Objective
The objective of this article is to collect individual comments on the AD Silver Cookbook during the public comment period.
Comments
Comments are presented raw with no editing unless needed to "protect the innocent"...
- Make it less scary - start out the introduction with a statement that everything doesn't have to be done at once, and with an estimate of the number of FTE involved over some amount of time to get the changes done.
- Remove "draft" and put a note in at the beginning that says that although no one has been certified using this approach yet, it is a best effort to determine what would need to be done to configure the AD portion of an environment to pass the audit. Once an institution has passed the audit and been certified using this approach, change that wording.
- Note that this is a starting point, but any institutions wishing to assert Silver should undertake to thoroughly understand the IAP and IAAF documents in relation to their own systems, with a broad understanding of the implications for those systems. The cookbook should not be taken as a manual for achieving Silver.
- I think the cookbook is laid out very well with strong consideration for the security risks in AD.

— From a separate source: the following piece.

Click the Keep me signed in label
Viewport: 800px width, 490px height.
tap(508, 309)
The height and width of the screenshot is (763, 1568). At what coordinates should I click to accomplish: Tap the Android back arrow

- One suggestion is that there is some mention of the need to change passwords after disabling LM Hashes. As you may already know, disabling LM Hashes in Group Policy only prevents future passwords from being stored this way. Existing passwords/user accounts will not have the LM Hash removed or overwritten until the next password reset. Without being aware of this, new institutions joining the validation program may have a period of 90 days or more (depending on password expiration policy) with remnant LM hashes on their Domain Controllers.
- Add a change log to the end with dates for each version.